▸ **Activities**:
1/ According to the senior foot care article, roughly how many sweat glands does each foot have?
2/ List every tip heading that appears in the senior foot care article.
3/ Rewrite everything from "Are you planning" down to "shoe you wear." in the senior foot care article, putting "foot fungus" in place of "athlete’s foot" wherever it occurs.

▸ **Extract provided**:
______
7 Senior Foot Care Tips for the Summer

Summer is right around the corner and you know what that means? More outside time, swimming, vacations, you name it! If you are planning on breaking your little piggies out of their cold weather shoe bunker this summer, don’t miss these 7 essential foot care tips:

Remember the Sunblock

Shoulders? Check. Face? Check. Legs and arms? Check. Feet? Whoops! It’s easy to run through your sun protection routine before you head outside and completely forget about your sandaled feet. When it comes to sunburn, unfortunately, your feet aren’t immune.

If any part of your feet is exposed to harmful UV rays, you increase your risk for developing skin cancer. Skin cancer is emerging as an epidemic among the elderly, especially among white-skinned adults over the age of 65 who are the highest risk of developing it. Make sure to lather the sunblock on your feet and keep them safe!

Watch Out for Public Pools

Are you planning on visiting a public pool this summer to swim or take a water aerobics class? While exercising is awesome, contracting athlete’s foot is not. This super common fungal infection attacks the feet and toes leading to a scaly rash that itches, burns, and stings.

One way to pick up athlete’s foot is walking barefoot in a public area like the changing room or bathrooms at the pool. Save yourself from athlete’s foot by simply wearing shoes in these types of public environments (and at the beach too!).

Wash and Dry Daily

The warm summer sun might make it easier to get out and about during the day, but it will also cause you to sweat more when you do. With roughly 125,000 sweat glands in each foot, chances are your feet will do their share of sweating, no matter what kind of shoe you wear.
______
▸ **Entries provided**:
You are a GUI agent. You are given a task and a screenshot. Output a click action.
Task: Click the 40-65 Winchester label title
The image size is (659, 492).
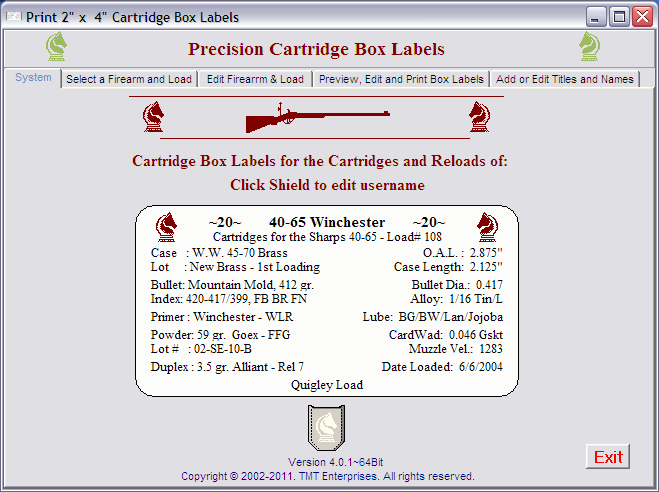click(x=327, y=222)
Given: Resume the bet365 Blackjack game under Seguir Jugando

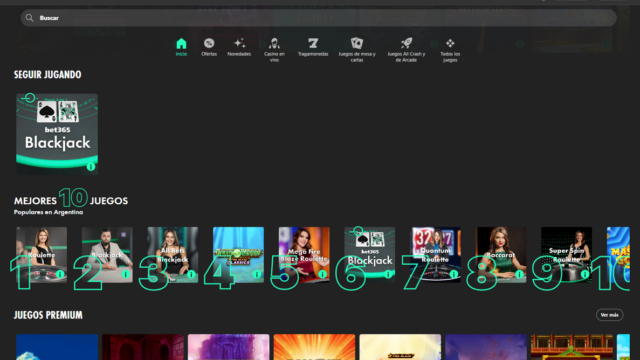Looking at the screenshot, I should pyautogui.click(x=57, y=134).
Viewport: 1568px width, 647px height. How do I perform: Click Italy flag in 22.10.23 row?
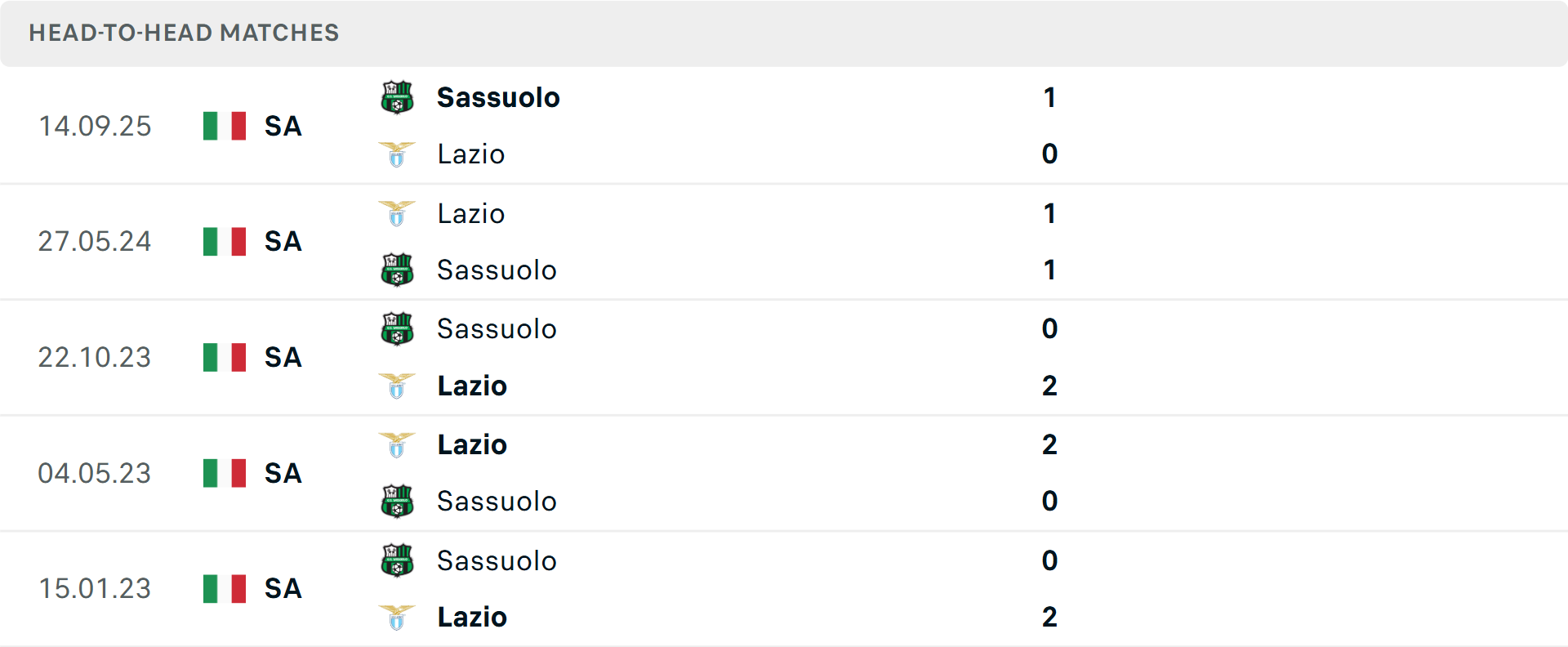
______
▸ **Task results**:
1/ Roughly 125,000.

2/
Remember the Sunblock
Watch Out for Public Pools
Wash and Dry Daily

3/
Are you planning on visiting a public pool this summer to swim or take a water aerobics class? While exercising is awesome, contracting foot fungus is not. This super common fungal infection attacks the feet and toes leading to a scaly rash that itches, burns, and stings.

One way to pick up foot fungus is walking barefoot in a public area like the changing room or bathrooms at the pool. Save yourself from foot fungus by simply wearing shoes in these types of public environments (and at the beach too!).

Wash and Dry Daily

The warm summer sun might make it easier to get out and about during the day, but it will also cause you to sweat more when you do. With roughly 125,000 sweat glands in each foot, chances are your feet will do their share of sweating, no matter what kind of shoe you wear.